Memory allocated at compile-time means the compiler resolves at compile-time where certain things will be allocated inside the process memory map.

For example, consider a global array:

int array[100];

The compiler knows at compile-time the size of the array and the size of an int, so it knows the entire size of the array at compile-time. Also a global variable has static storage duration by default: it is allocated in the static memory area of the process memory space (.data/.bss section). Given that information, the compiler decides during compilation in what address of that static memory area the array will be.

Of course that memory addresses are virtual addresses. The program assumes that it has its own entire memory space (From 0x00000000 to 0xFFFFFFFF for example). That's why the compiler could do assumptions like "Okay, the array will be at address 0x00A33211". At runtime that addresses are translated to real/hardware addresses by the MMU and OS.

Value initialized static storage things are a bit different. For example:

int array[] = { 1 , 2 , 3 , 4 };

In our first example, the compiler only decided where the array will be allocated, storing that information in the executable.
In the case of value-initialized things, the compiler also injects the initial value of the array into the executable, and adds code which tells the program loader that after the array allocation at program start, the array should be filled with these values.

Here are two examples of the assembly generated by the compiler (GCC4.8.1 with x86 target):

C++ code:

int a[4];
int b[] = { 1 , 2 , 3 , 4 };

int main()
{}

Output assembly:

a:
    .zero   16
b:
    .long   1
    .long   2
    .long   3
    .long   4
main:
    pushq   %rbp
    movq    %rsp, %rbp
    movl    $0, %eax
    popq    %rbp
    ret

As you can see, the values are directly injected into the assembly. In the array a, the compiler generates a zero initialization of 16 bytes, because the Standard says that static stored things should be initialized to zero by default:

8.5.9 (Initializers) [Note]:
Every object of static storage duration is zero-initialized at program startup before any other initial- ization takes place. In some cases, additional initialization is done later.

I always suggest people to disassembly their code to see what the compiler really does with the C++ code. This applies from storage classes/duration (like this question) to advanced compiler optimizations. You could instruct your compiler to generate the assembly, but there are wonderful tools to do this on the Internet in a friendly manner. My favourite is GCC Explorer.

Information provided
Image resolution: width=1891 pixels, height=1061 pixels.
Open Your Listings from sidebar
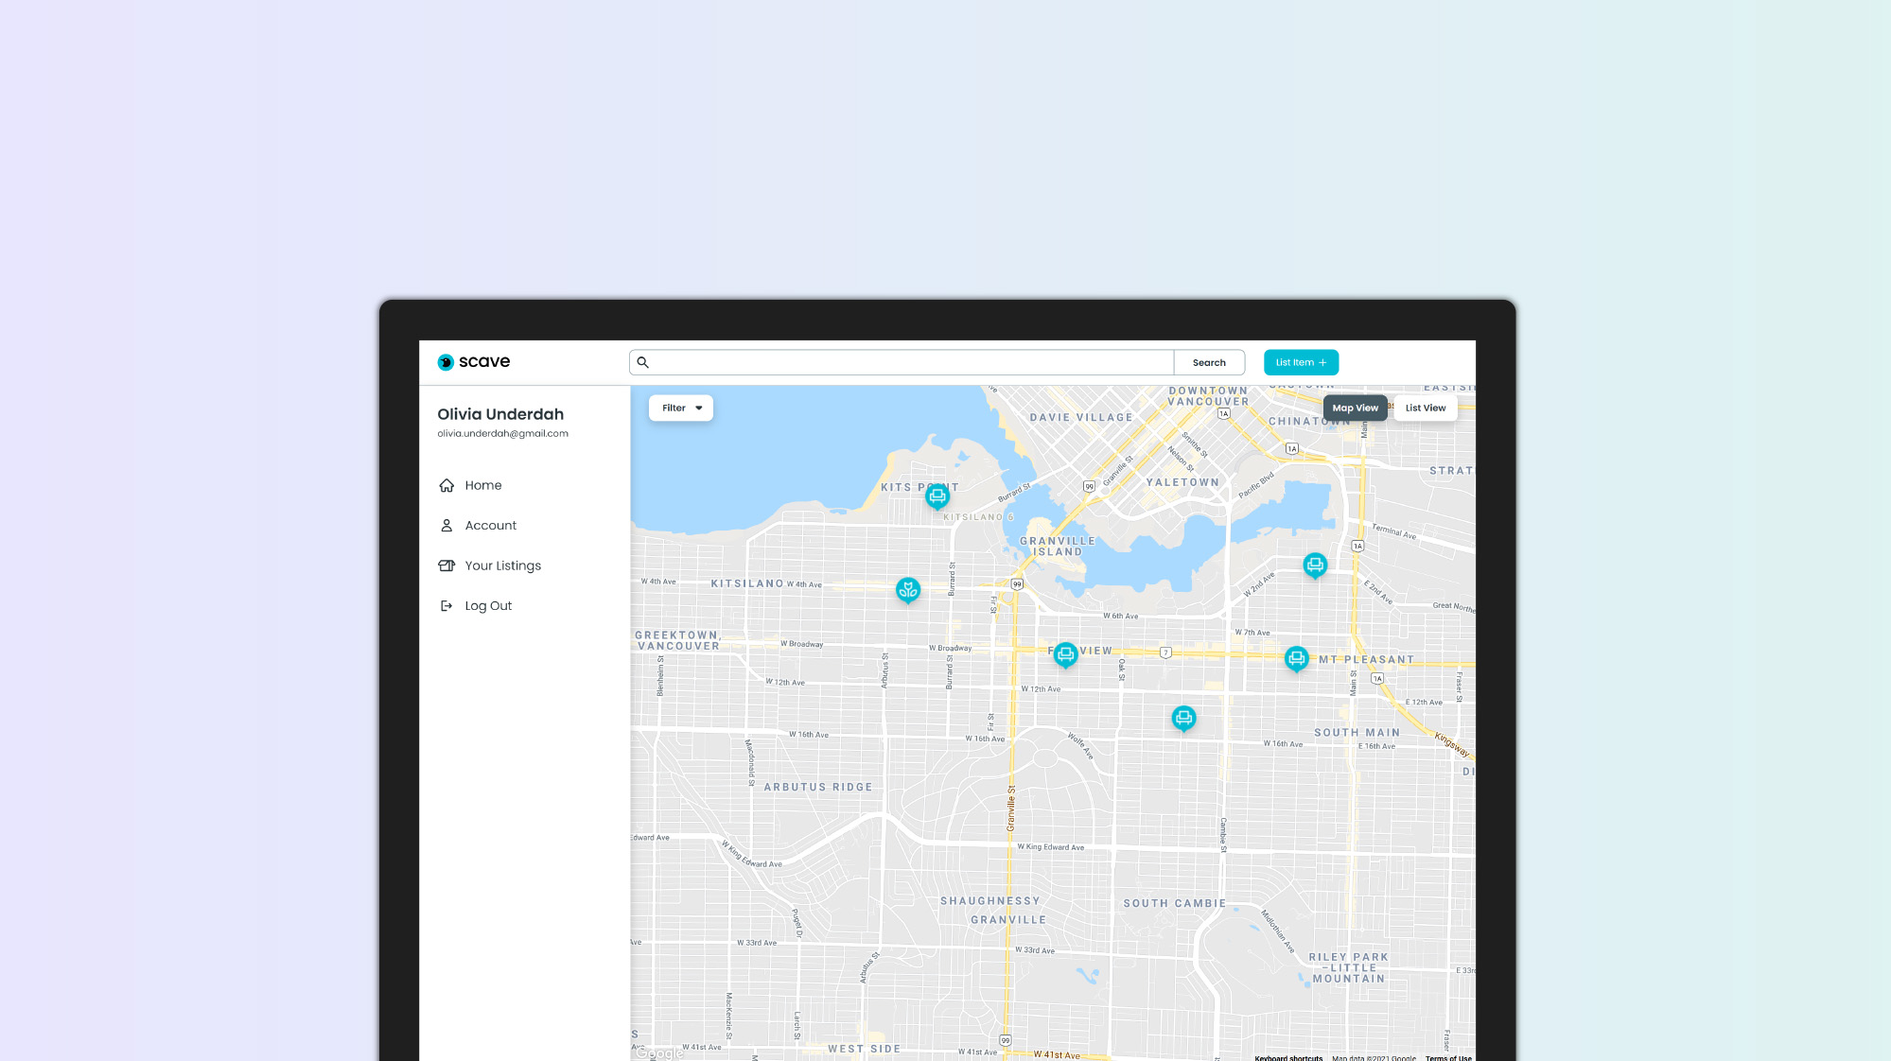pyautogui.click(x=502, y=565)

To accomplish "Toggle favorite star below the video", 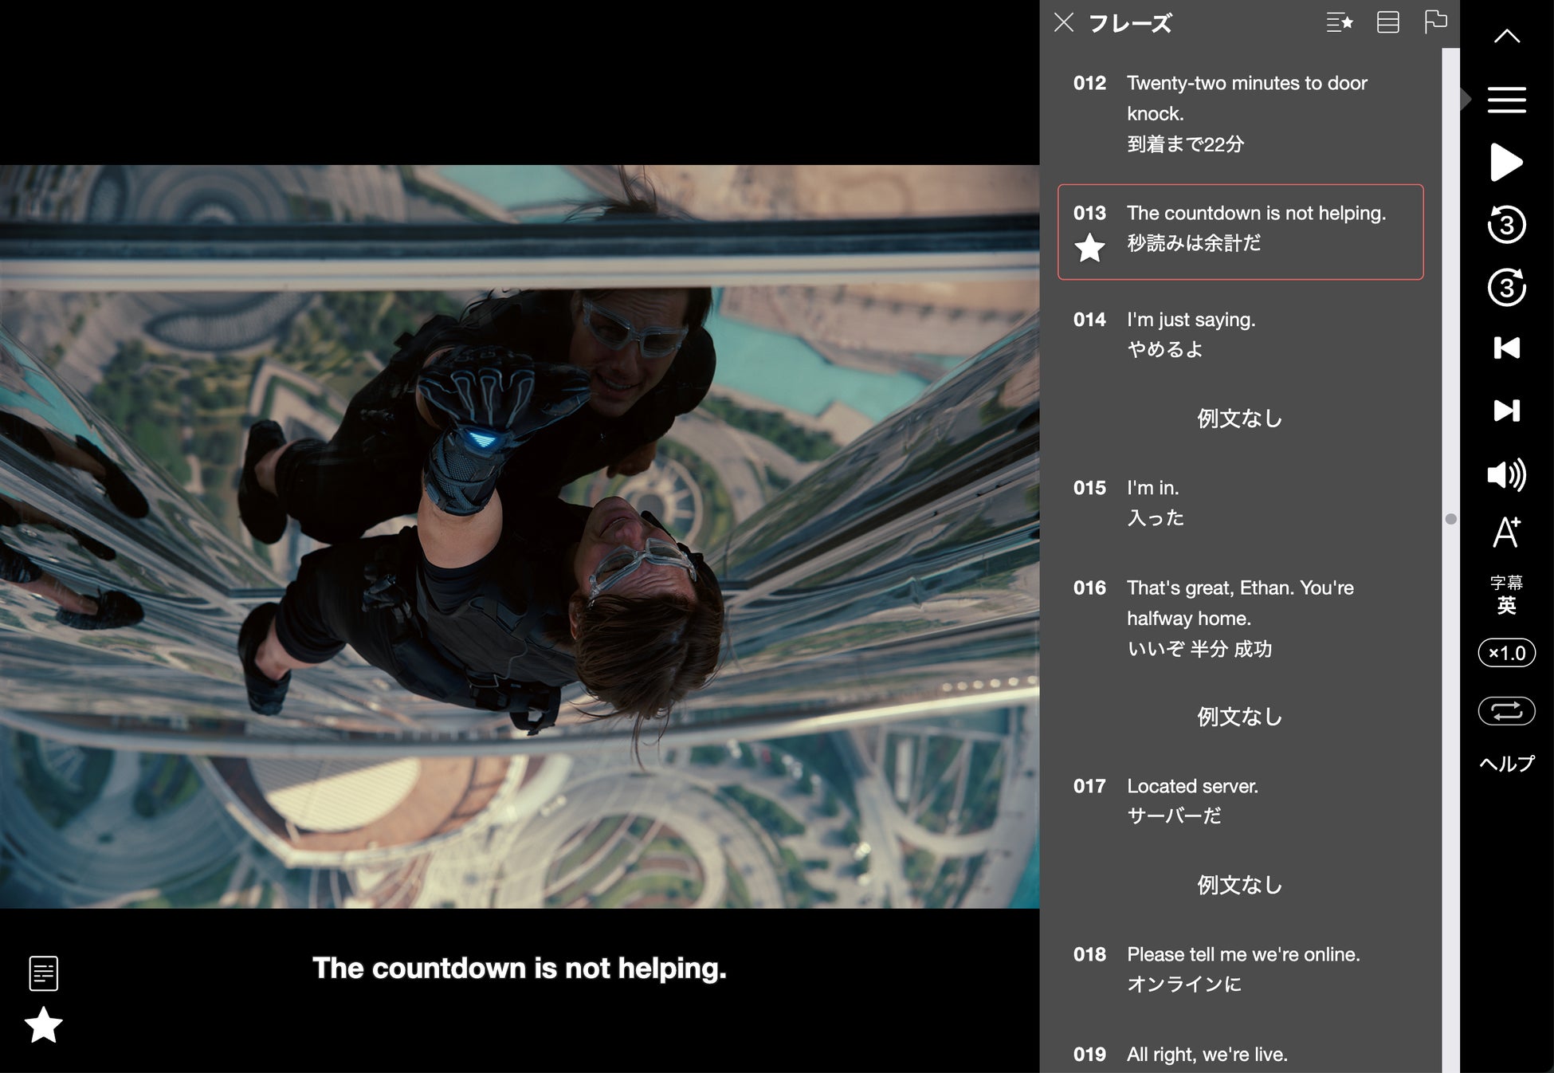I will click(44, 1025).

Written request 1
From the output assembly in the explanation of compile-time memory allocation, list every instruction mnemonic under the label "main:" in the order it appears.
Written request 2
Continue the explanation of compile-time memory allocation, beginning after its last sentence.

Written answer 1
pushq, movq, movl, popq, ret

Written answer 2
share|improve this answer
1  
Thanks. This clarifies a lot. So the compiler outputs something equivalent to "reserve memory from 0xABC till 0xXYZ for variable array[] etc." and then the loader uses that to really allocate it just before it runs the program ? –  Talha Sayed Jan 25 at 12:41
1  
@TalhaSayed exactly. See the edit to look at the example –  Manu343726 Jan 25 at 12:51
2  
@Secko I have simplified things. Its only a mention about the program works through virtual memory, but as the question is not about virtual memory I have not extended the topic. I was only pointing that the compiler can do assumptions about memory addresses at compile-time, thanks to virtual memory. –  Manu343726 Jan 25 at 12:57
2  
@Secko yes. mmm "generated" is a better term I think. –  Manu343726 Jan 25 at 13:15
2  
"Its allocated in the static mamory area of the process memory space" Reading that allocated some static mammary areas in my process memory space. –  Radiodef Jan 25 at 14:00

Memory allocated at compile time simply means there will be no further allocation at run time -- no calls to malloc, new, or other dynamic allocation methods. You'll have a fixed amount of memory usage even if you don't need all of that memory all of the time.

Isn't memory allocation by definition a runtime concept ?

The memory is not in use prior to run time, but immediately prior to execution starting its allocation is handled by the system.

If I make a 1KB statically allocated variable in my C/C++ code, will that increase the size of the executable by the same amount ?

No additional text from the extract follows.